Pihak swasta tersebut dituduh membantu membuatkan Surat Pertanggungjawaban (SPJ) fiktif atas pengadaan sejumlah barang.
Baca juga: Kasus Korupsi Dana BOS SMKN 53 Jakarta, Kajari: Kemungkinan Ada Tersangka Baru
"Jadi ada joki-joki, pihak swastanya ini menyiapkan SPJ fiktif. Jadi ada keuntungan nanti dia mendapatkan fee," ungkap Kasipidsus Kejaksaan Negeri Jakarta Barat Reopan Saragih saat dihubungi Jumat (23/7/2021).
"Istilahnya, misalnya tersangka (mantan Kepala SMKN 53) pesan barang, barangnya itu nggak pernah ada, uangnya cair, nanti pihak swasta ini menyiapkan laporannya saja.

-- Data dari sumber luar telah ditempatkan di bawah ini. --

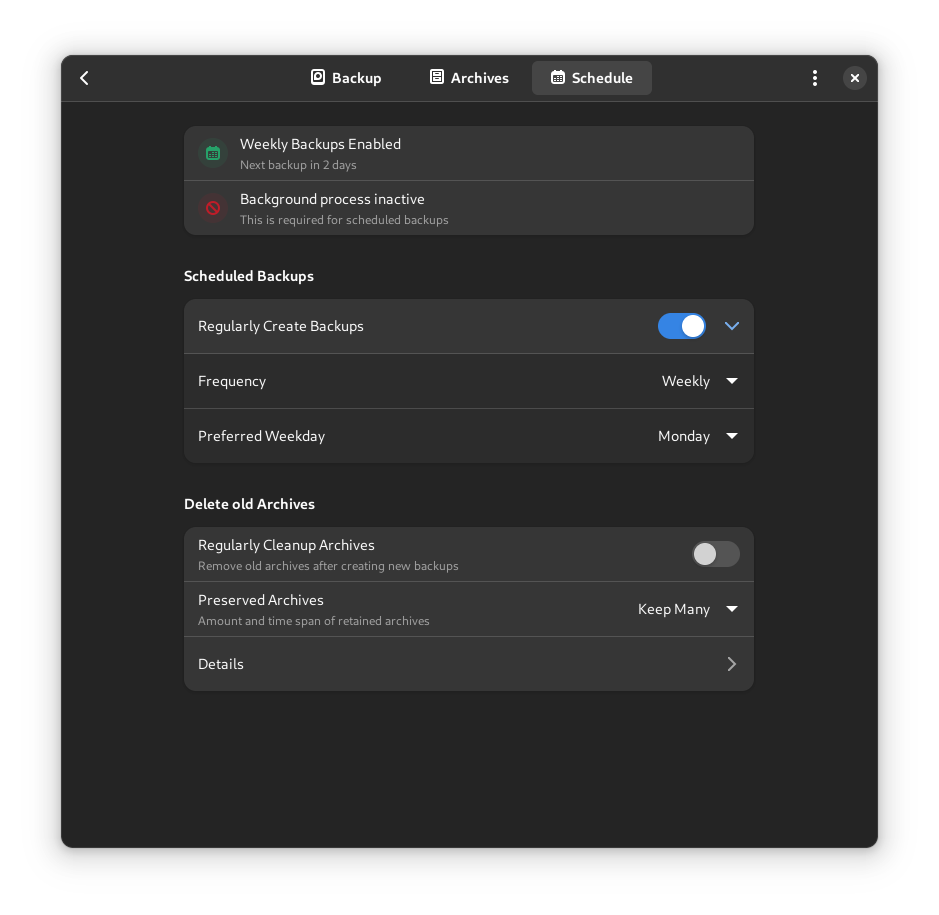Open Preserved Archives Keep Many dropdown
Screen dimensions: 939x915
point(688,609)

Swastanya ini mendapat fee dari uang itu, nanti uang itu diserahin ke pihak sekolah," lanjut Reopan.
Kata Reopan, informasi itu didapatkan setelah pihaknya mewawancara 12 guru SMKN 53 Jakarta.
Baca juga: Guru dan Staf SMKN 53 Jakarta Kembalikan Uang Korupsi Dana BOP Senilai Rp 206 Juta
Namun, hingga kini, pihak swasta tersebut belum ditetapkan sebagai tersangka lantaran masih menunggu hasil audit dari BPK.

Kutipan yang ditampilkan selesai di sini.